Wade’s head reared back, and he seemed startled, going from me to Cruz before nodding eagerly. “Yeah, man. The new star of our hockey team? You can crash anytime you want.” He laughed slightly as Cruz stepped farther into the house. Some of the other guys came out, hearing Cruz’s name and approached. Hands were shook. Shoulders pounded. The guys were doing their “athlete heralding” thing.

And Skylar drew in another deep breath, moving to stand next to me. She said under her breath, “Now I really don’t have you figured out.”

I wanted to fuck it all, take Cruz’s hand and lead him upstairs.

I used sex to hide from life, but there were times when I didn’t want it to control me, and this was a moment where I felt it would. It was a fine line that I walked at times, and I didn’t want to step over it, letting sex start to replace the very thing my mom liked to take away from me, my life. I was a college student. I had to study, so therefore, I would study. Because of that, even though I was feeling a burning sensation searing in my stomach, I forced myself to return to the table.

To my seat.

I picked up a slice of pizza and ate it.

I never tasted it.

Cruz came in, and the girls’ voices went up a notch. Wade who? Who was Wade again?

It was all about Cruz after that.

I studied, and in a way, I wanted to ignore him. Cruz, being Cruz, didn’t let that happen. He moved to sit next to me, and as he sat, he pushed his leg up right next to mine.

I closed my eyes, feeling that sensation settling me, just a tiny bit.

But over the next hour, I kept looking at my phone.
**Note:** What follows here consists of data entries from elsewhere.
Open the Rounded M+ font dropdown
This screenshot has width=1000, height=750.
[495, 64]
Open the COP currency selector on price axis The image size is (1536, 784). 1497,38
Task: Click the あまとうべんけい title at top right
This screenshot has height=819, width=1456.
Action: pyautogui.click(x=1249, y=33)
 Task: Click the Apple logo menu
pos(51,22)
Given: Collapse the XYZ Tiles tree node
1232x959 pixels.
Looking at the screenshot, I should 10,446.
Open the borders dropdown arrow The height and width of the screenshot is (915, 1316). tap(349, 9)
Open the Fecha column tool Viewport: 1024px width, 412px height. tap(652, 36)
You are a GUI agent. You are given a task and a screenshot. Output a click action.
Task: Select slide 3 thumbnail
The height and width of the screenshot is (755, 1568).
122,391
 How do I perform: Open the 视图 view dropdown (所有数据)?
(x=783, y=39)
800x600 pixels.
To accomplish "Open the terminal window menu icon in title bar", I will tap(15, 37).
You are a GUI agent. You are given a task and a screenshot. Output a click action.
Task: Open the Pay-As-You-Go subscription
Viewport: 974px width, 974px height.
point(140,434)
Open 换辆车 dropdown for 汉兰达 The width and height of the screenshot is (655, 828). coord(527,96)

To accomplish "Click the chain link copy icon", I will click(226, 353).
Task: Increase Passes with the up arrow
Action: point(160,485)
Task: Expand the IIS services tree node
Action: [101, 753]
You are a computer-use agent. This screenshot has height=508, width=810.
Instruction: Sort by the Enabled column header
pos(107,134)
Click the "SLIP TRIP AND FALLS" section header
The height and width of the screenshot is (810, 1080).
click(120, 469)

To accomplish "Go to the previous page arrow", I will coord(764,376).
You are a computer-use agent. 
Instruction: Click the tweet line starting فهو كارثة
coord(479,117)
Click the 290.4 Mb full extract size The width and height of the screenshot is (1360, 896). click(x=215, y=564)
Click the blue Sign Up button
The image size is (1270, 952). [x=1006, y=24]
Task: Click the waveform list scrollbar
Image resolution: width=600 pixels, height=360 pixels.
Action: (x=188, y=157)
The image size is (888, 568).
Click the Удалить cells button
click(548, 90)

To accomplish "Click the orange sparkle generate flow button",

That unknown number never called.

Two hours of studying, and Cruz’s leg was pressing so hard against mine, that I was struggling to stay in my seat. It was obvious what he wanted, though he never talked to me. He never looked at me. There were no secretive looks. The others didn’t seem to notice anything, and he had moved his bag on the table so it was blocking everyone’s view where our legs were.

But I heard the girls flirting with him, or trying.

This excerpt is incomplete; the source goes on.